- Born: 1867 Sydney, Australia
- Died: 7 November 1942 (aged 74–75) Chatswood, Sydney
- Education: Newington College University of Sydney
- Occupation: Surgeon
- Father: Joseph Abbott

= George Henry Abbott =

Australian surgeon (1867–1942)

George Henry Abbott (1867–1942) was an Australian surgeon, President of the New South Wales branch of the British Medical Association, President of the Royal Australian Historical Society and a fellow of the University of Sydney Senate.

==Biography==

===Early life===
Abbott was the son of Joseph Abbott, wool-broker and politician, and Margaret Ann Bennett. He was one of six sons and three daughters. At birth his family lived in Glebe before moving to Newtown where his father was an alderman. Around 1880 the family moved to the newly fashionable suburb of Croydon.
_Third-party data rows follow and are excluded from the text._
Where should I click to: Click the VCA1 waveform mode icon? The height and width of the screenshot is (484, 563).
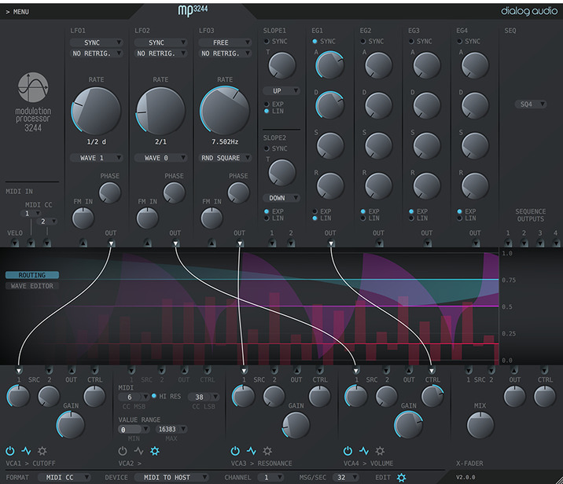pyautogui.click(x=26, y=451)
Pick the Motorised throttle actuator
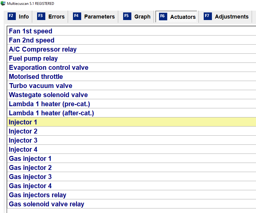The width and height of the screenshot is (256, 213). [x=131, y=76]
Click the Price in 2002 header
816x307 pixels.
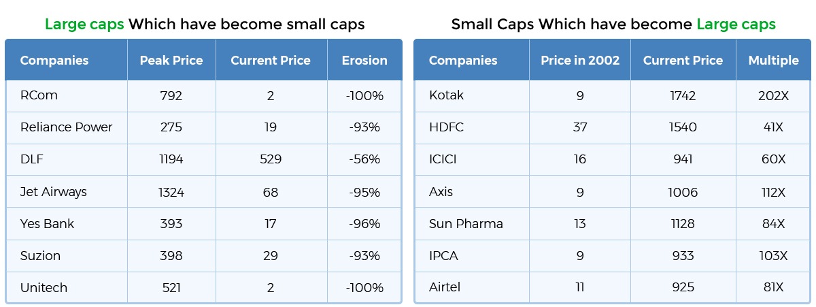pyautogui.click(x=580, y=61)
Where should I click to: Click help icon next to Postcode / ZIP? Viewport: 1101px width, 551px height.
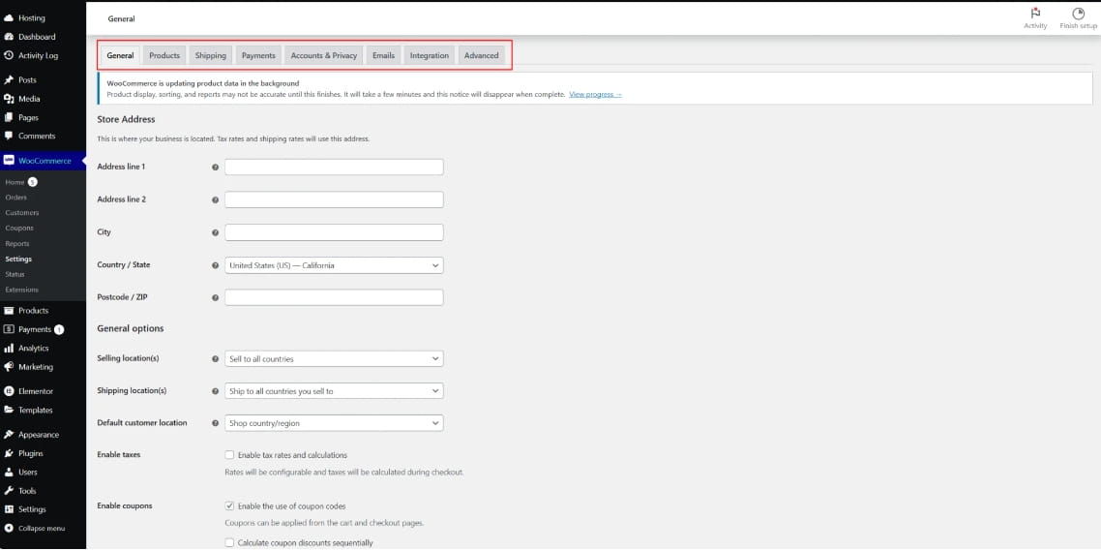tap(215, 297)
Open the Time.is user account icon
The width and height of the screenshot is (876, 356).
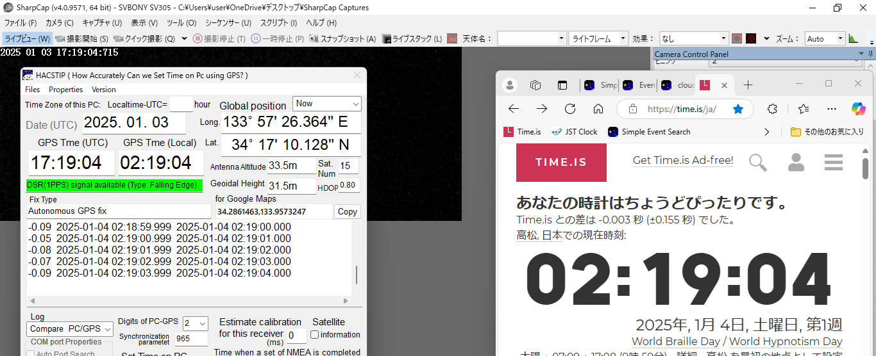796,162
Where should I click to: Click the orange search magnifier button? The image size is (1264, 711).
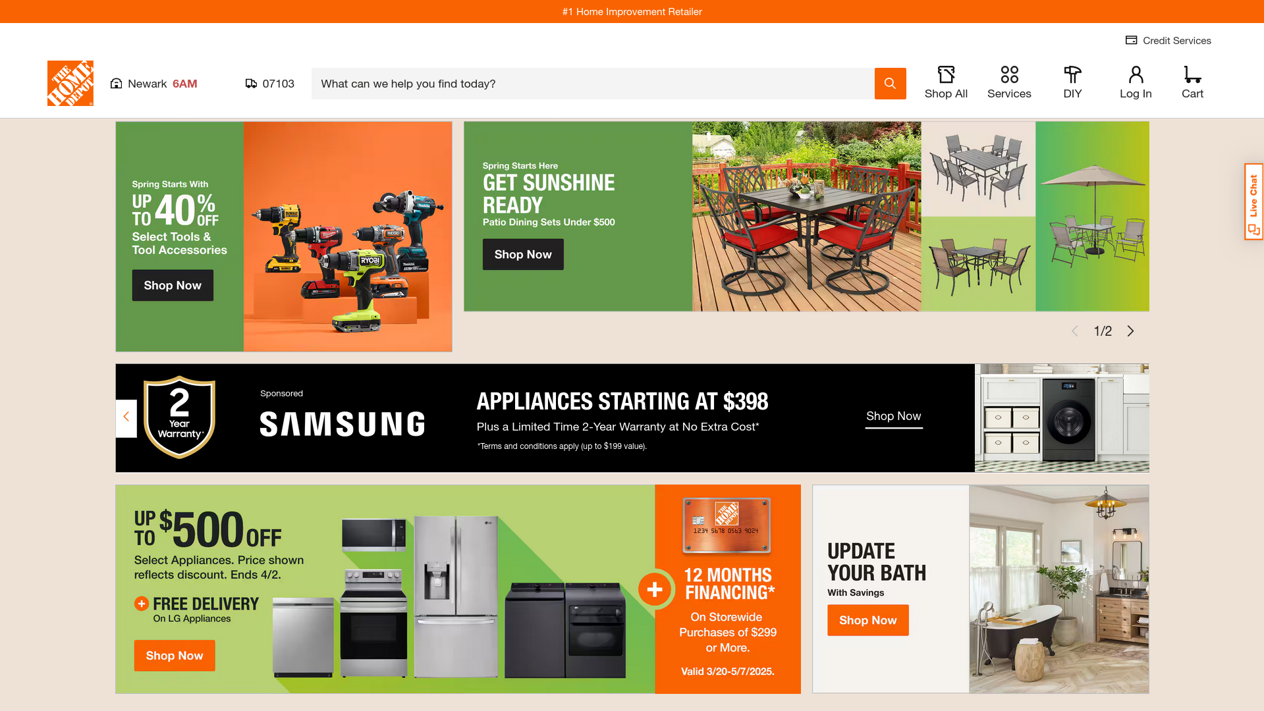coord(890,84)
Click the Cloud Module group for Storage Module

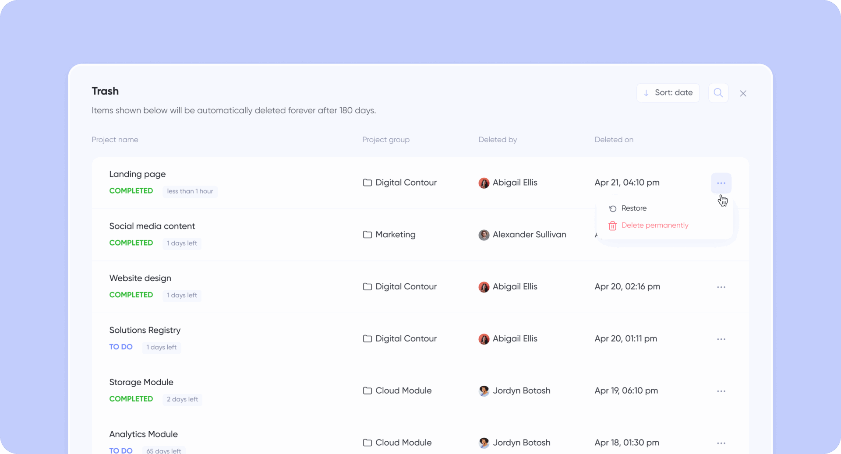pyautogui.click(x=403, y=391)
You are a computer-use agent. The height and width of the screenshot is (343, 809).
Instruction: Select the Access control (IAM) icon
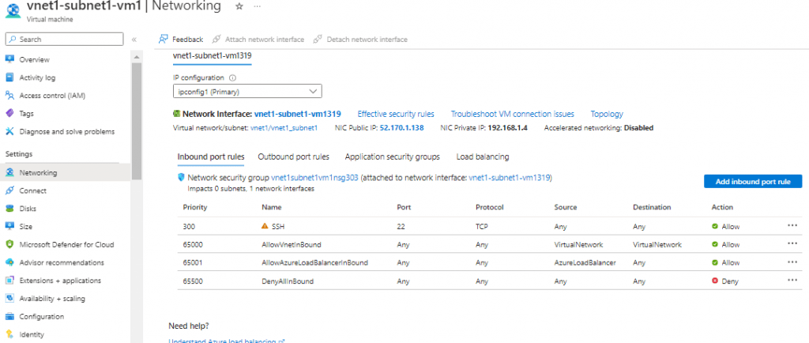9,96
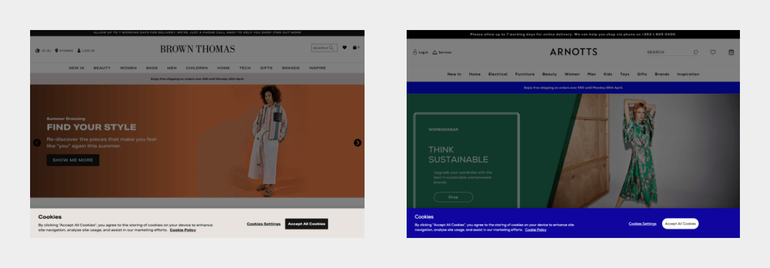
Task: Open the Furniture menu on Arnotts
Action: click(x=525, y=74)
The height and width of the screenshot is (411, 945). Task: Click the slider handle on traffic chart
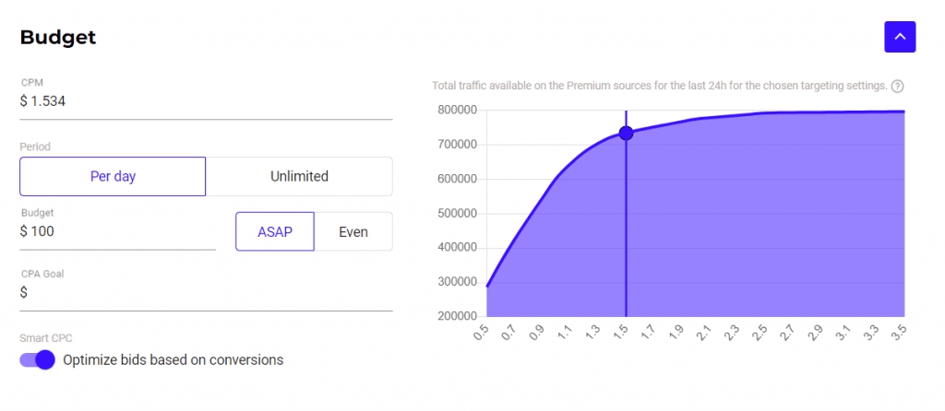[626, 133]
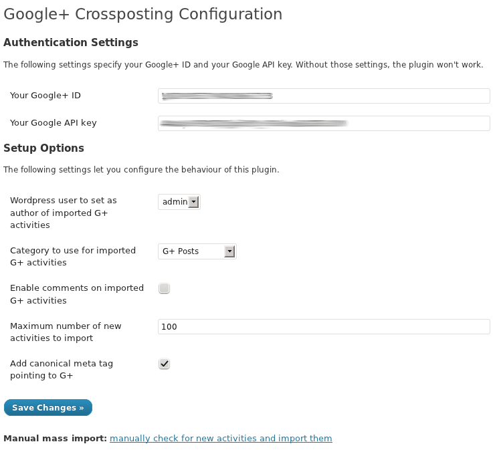Viewport: 497px width, 450px height.
Task: Click the 'Add canonical meta tag' label text
Action: 62,370
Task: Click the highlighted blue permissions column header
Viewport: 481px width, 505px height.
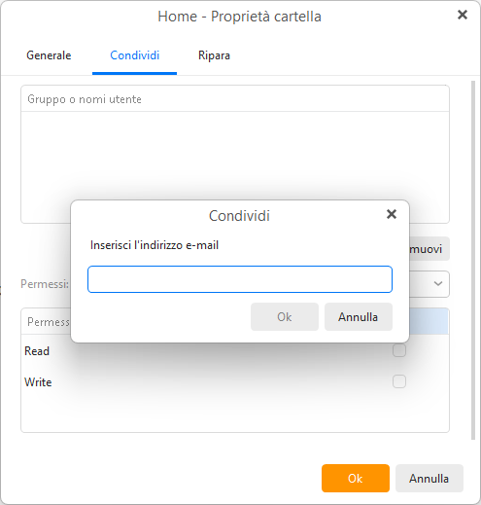Action: click(429, 321)
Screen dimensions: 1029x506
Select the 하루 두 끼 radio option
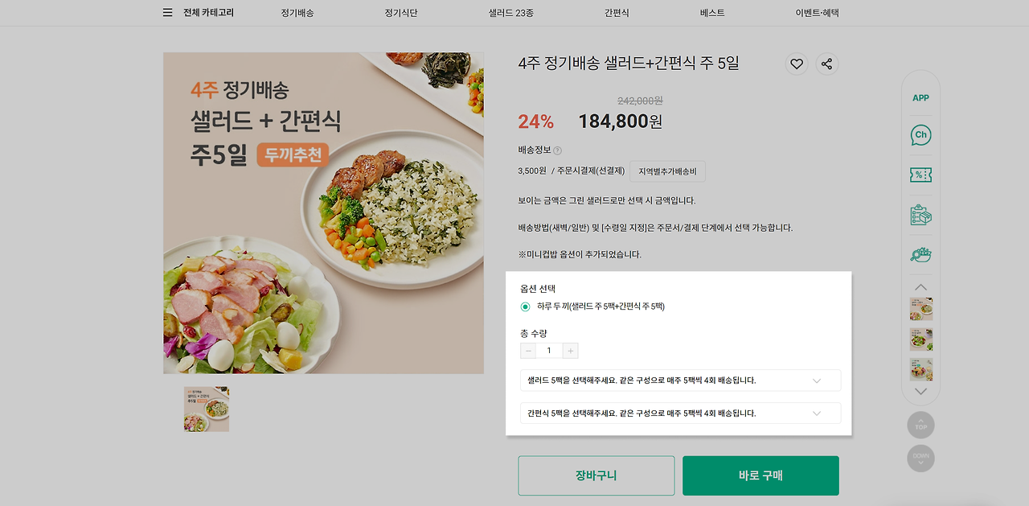click(x=526, y=306)

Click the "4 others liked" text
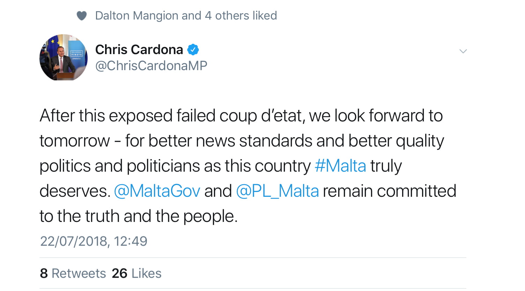pos(241,16)
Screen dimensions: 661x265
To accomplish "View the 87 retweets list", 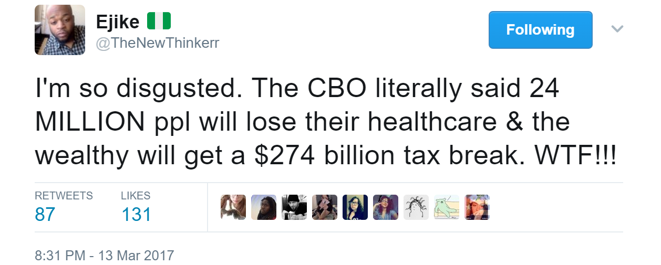I will (x=45, y=215).
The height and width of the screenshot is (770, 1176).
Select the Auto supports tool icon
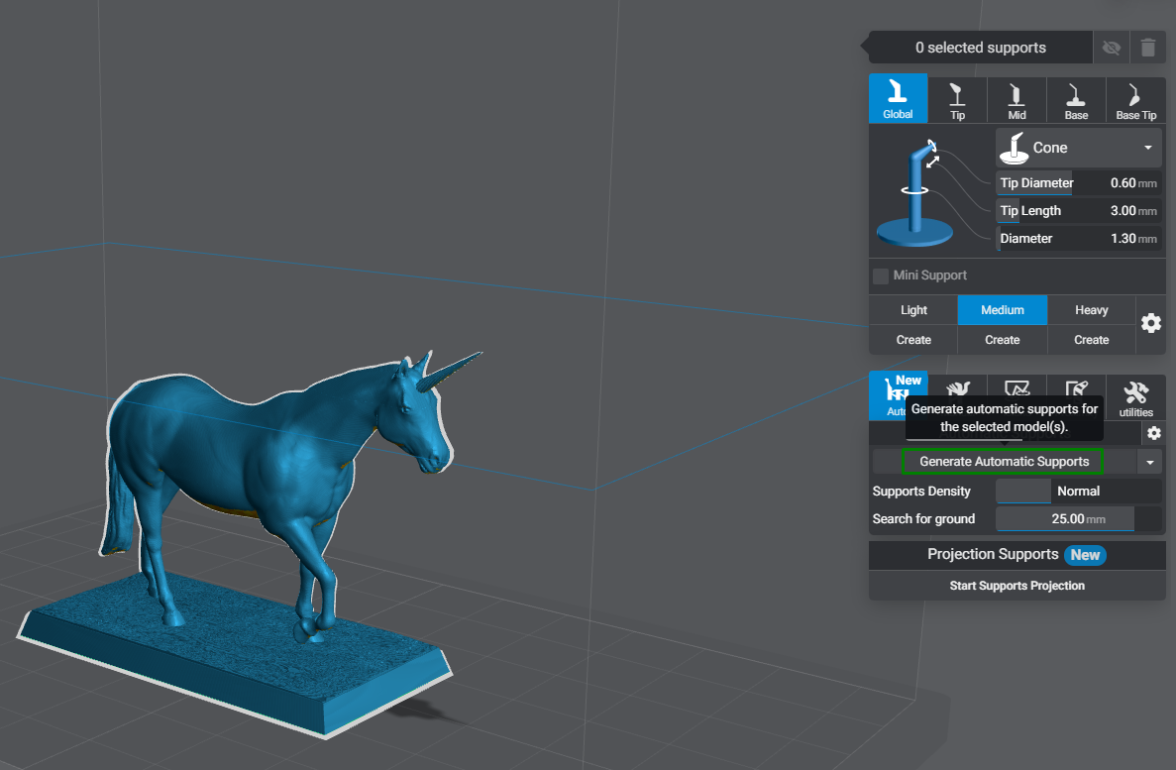pyautogui.click(x=898, y=395)
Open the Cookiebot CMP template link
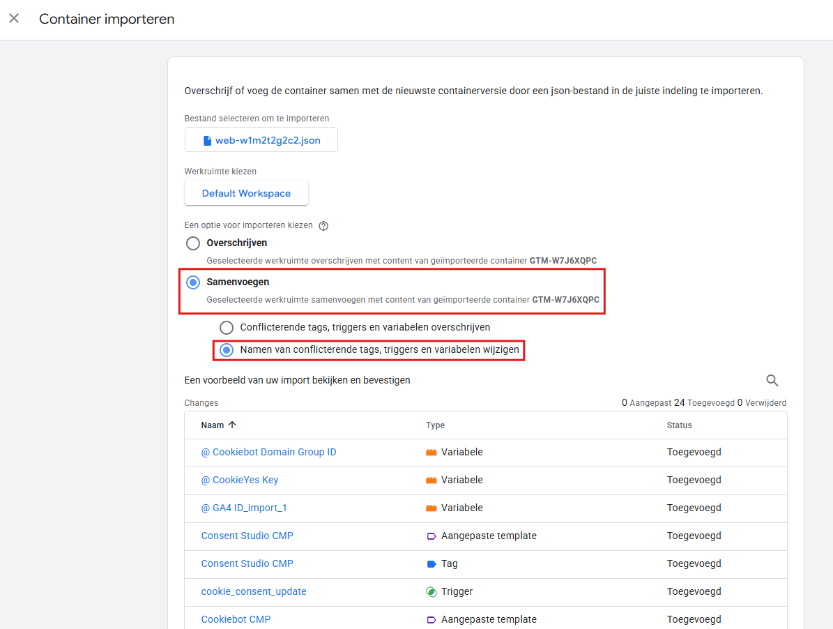 coord(236,619)
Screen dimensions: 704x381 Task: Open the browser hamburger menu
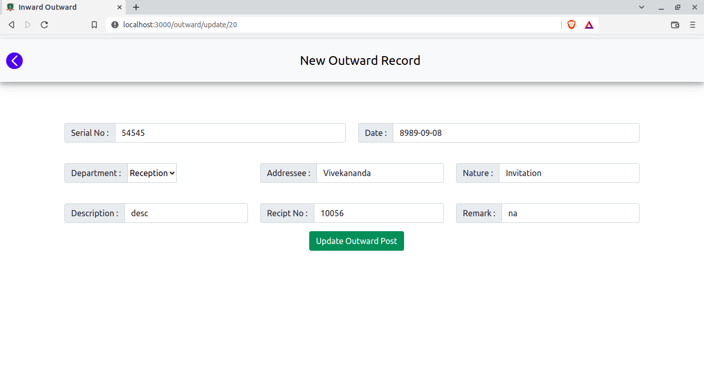coord(693,25)
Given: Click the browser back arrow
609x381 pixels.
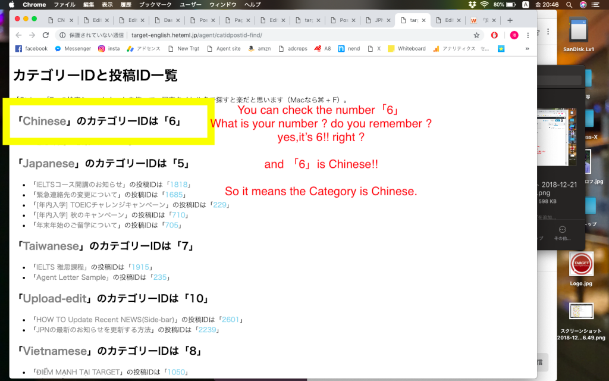Looking at the screenshot, I should [x=18, y=35].
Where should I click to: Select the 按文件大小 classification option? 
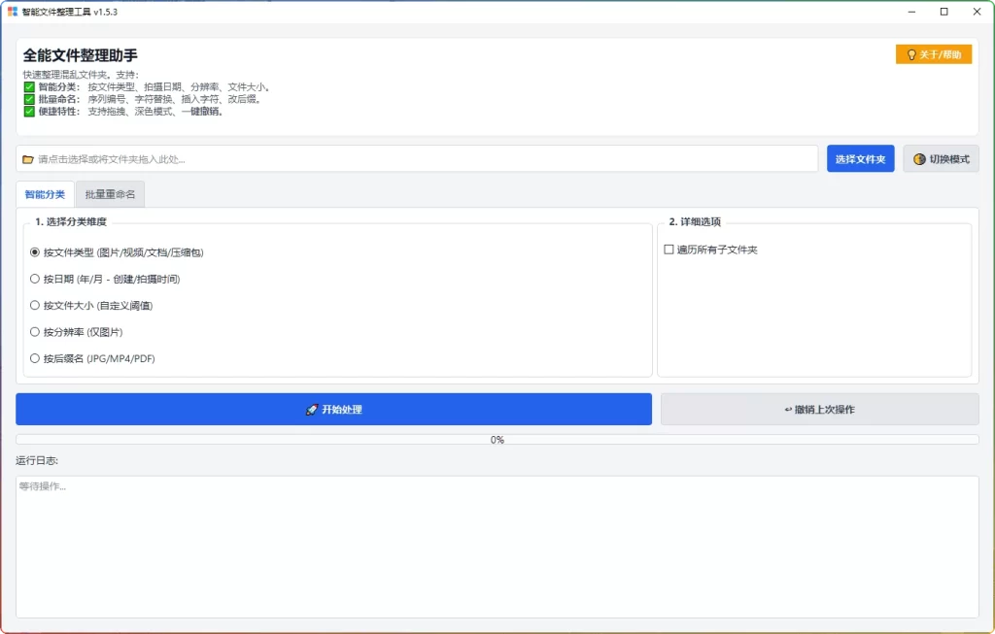click(x=35, y=305)
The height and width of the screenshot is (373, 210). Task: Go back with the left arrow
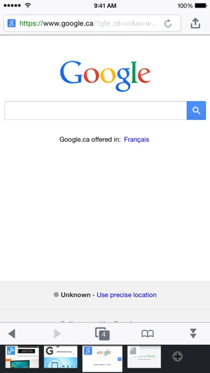[x=12, y=334]
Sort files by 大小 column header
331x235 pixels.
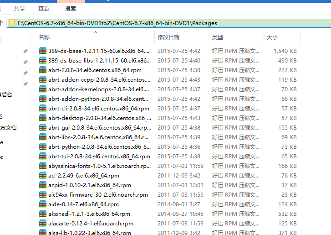click(272, 37)
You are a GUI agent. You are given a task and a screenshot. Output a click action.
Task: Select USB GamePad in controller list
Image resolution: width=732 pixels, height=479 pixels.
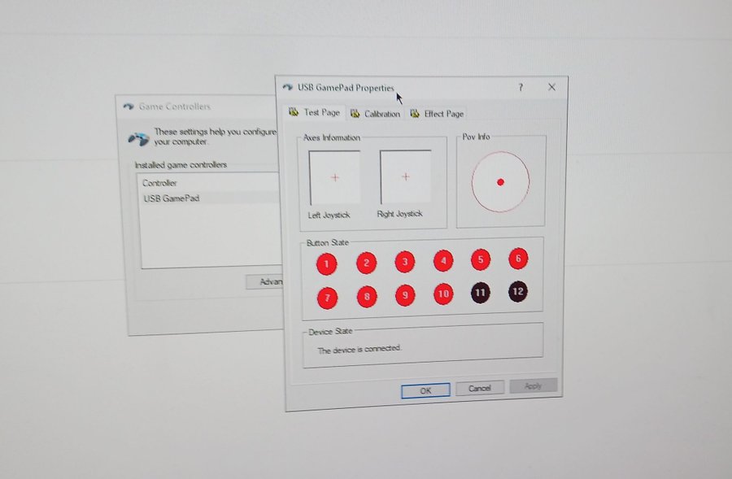(172, 198)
Abbott was educated at Newington College (1881–1884) and graduated in arts and medicine from the University of Sydney.

===Medical career===
Abbott practiced as a surgeon in Macquarie Street, Sydney and lectured in clinical surgery at Royal Prince Alfred Hospital from 1911 to 1927. On the foundation of the Royal Australian College of Surgeons he was appointed as a Fellow. For many years, Abbott served as a councillor of the New South Wales branch of the British Medical Association and then was elected president.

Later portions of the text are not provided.